The double form of expression, bringing out the mutual or reciprocal indwelling of Christ and of the Spirit in us, is worthy of special note. Christ in us (Col 1:27) is the one side; we in Christ is the other (2 Cor 5:17; Gal 2:20). The Holy Spirit in us (Rom 8:9) is the one aspect; we live in the Spirit (Gal 5:25) is the other. Nay, further, this twofold expression is used of Godhead also, in these remarkable words: "Whosoever shall confess that Jesus is the Son of God, God dwelleth in him, and he in God" (1 John 4:15).
It would seem as if no figure, however strong and full, could adequately express the closeness of contact, the nearness of relationship, the entire oneness into which we are brought, in receiving the divine testimony to the person and work of the Son of God. Are we not then most strongly committed to a life of holiness, as well as furnished with all the supplies needful for caring it out? With such a fullness of strength and life at our disposal, what a responsibility is ours! "What manner of persons ought we to be in all holy conversation and godliness!"

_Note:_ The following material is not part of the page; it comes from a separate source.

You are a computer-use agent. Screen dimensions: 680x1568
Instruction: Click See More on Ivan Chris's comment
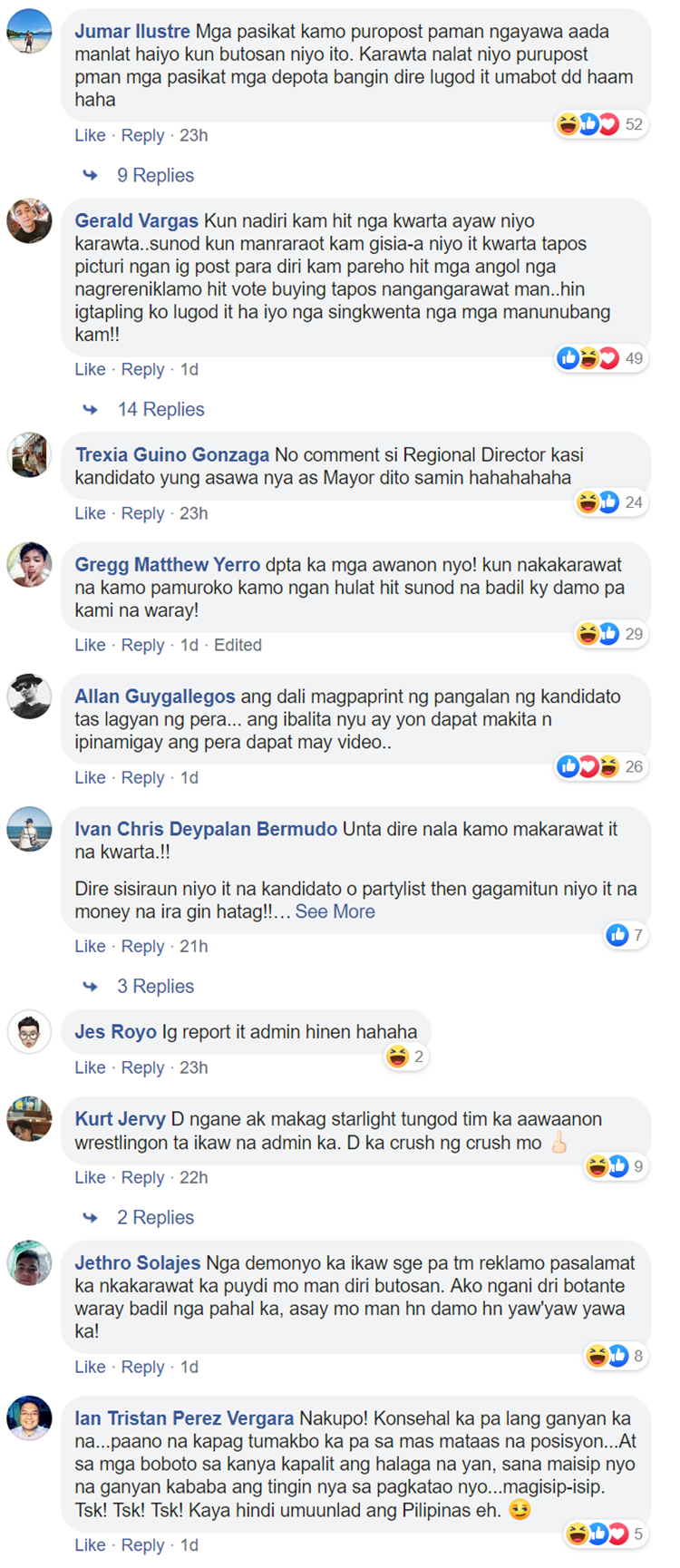[x=335, y=911]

And if to all this we add the prospects presented to us, the hope of the advent and the kingdom and the glory, we shall feel ourselves compassed on every side with the motives, materials and appliances best fitted for making us what we are meant to be, "a royal priesthood, an holy nation, a peculiar people" (1 Peter 2:9), (1) "zealous of good works" here (Titus 2:14), and possessors of "glory and honor, and immortality" hereafter (Rom 2:7).
(1) It is remarkable that these words were first used regarding Israel (Exo 19:5,6; Deut 7:6). showing us that Old Testament saints did not stand On a lower level than New Testament ones. Most of the expressions used concerning the church's privileges are Old Testament ones, borrowed from Israel's privileges. To the latter belonged the heavenly kingdom (Matt 5:3:8:11), the sonship (Exo 4:22,23), the adoption, and the glory, and the promises (Rom 9:4).